Diagnostic procedures

When troubleshooting issues related to the indexing database, follow a structured diagnostic approach. This page provides procedures to verify the database's health, check connectivity, and resolve common problems such as shard allocation issues.

If issues persist after completing these checks, contact TechSupport with the necessary information.

Verify that the indexing database is running

The cluster health status can be checked using the following API call: GET /_cluster/health.
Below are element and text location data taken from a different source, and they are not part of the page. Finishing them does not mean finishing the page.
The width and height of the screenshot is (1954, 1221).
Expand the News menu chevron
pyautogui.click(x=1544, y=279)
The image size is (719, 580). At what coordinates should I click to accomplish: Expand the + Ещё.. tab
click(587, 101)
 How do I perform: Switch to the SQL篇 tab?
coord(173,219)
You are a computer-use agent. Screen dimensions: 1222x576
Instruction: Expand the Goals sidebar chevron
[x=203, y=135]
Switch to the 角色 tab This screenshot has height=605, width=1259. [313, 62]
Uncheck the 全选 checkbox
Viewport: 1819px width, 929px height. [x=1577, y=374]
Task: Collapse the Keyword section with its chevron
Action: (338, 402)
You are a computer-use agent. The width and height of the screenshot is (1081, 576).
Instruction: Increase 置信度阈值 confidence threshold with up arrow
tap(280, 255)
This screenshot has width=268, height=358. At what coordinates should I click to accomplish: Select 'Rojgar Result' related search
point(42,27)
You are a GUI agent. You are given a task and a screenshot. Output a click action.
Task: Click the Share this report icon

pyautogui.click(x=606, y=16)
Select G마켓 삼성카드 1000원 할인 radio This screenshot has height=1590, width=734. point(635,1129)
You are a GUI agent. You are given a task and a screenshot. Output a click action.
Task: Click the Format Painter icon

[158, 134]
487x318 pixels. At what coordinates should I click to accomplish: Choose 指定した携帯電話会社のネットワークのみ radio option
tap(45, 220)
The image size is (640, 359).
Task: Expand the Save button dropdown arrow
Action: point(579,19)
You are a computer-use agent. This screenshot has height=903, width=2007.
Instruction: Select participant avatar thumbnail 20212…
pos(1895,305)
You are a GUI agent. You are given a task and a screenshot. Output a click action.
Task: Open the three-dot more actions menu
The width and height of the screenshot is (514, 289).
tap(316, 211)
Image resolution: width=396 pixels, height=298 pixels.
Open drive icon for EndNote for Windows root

This query can be sent to the database node using a query tool or by accessing the following URL in a browser: http://node_address:9200/_cluster/health?pretty.

Note

Use https: instead of http: if TLS is enabled.

An example output is shown below:

{
    "cluster_name": "DMS",
    "status": "green",
    "timed_out": false,
    "number_of_nodes": 11,
    "number_of_data_nodes": 10,
    "discovered_master": true,
    "discovered_cluster_manager": true,
    "active_primary_shards": 649,
    "active_shards": 1728,
    "relocating_shards": 0,
    "initializing_shards": 0,
    "unassigned_shards": 0,
    "delayed_unassigned_shards": 0,
    "number_of_pending_tasks": 8,
    "number_of_in_flight_fetch": 0,
    "task_max_waiting_in_queue_millis": 0,
    "active_shards_percent_as_number": 100.0
}

The most important parameters in this message are:

status: The expected status is green. yellow means the cluster is impacted but all data is still available through redundancy mechanisms. red means the cluster is impacted and some data cannot be retrieved.
number_of_nodes: If you know how many nodes are normally in the cluster, this parameter allows checking if any nodes are offline.
unassigned_shards: The expected value is 0. A count higher than 0 indicates that some data is partially unavailable.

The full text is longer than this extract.